CVE-2017-5715 [branch target injection] aka 'Spectre Variant 2'
- Mitigation 1
- Hardware (CPU microcode) support for mitigation:  YES
- Kernel support for IBRS:  NO
- IBRS enabled for Kernel space:  NO
- IBRS enabled for User space:  NO
- Mitigation 2
- Kernel compiled with retpoline option:  NO
- Kernel compiled with a retpoline-aware compiler:  NO
> STATUS:  VULNERABLE  (IBRS hardware + kernel support OR kernel with retpoline are needed to mitigate the vulnerability)
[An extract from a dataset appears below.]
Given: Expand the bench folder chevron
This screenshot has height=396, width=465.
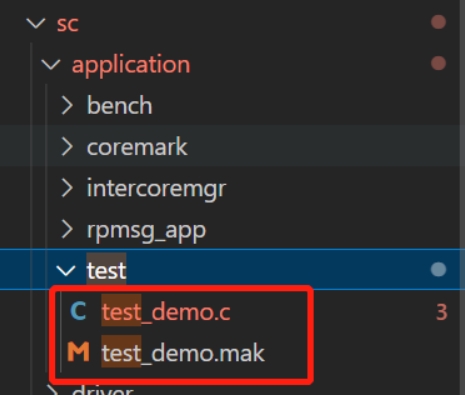Looking at the screenshot, I should (x=67, y=105).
CVE-2017-5754 [rogue data cache load] aka 'Meltdown' aka 'Variant 3'
- Kernel supports Page Table Isolation (PTI):  YES
- PTI enabled and active:  YES
> STATUS:  NOT VULNERABLE  (PTI mitigates the vulnerability)

Don't see the difference? Look again in 'Hardware (CPU microcode) support for mitigation'. That's all, yes. Kind of sobering, I agree. Please blame Intel, not me.

Update: After reading this article, I understand that the microcode update only prepares the ground for the actual patch, which will come with kernel 4.15 and later versions. I'll check again then, of course after updating the 'Spectre & Meltdown Checker' (simply pulling the lastest version via 'git pull origin master').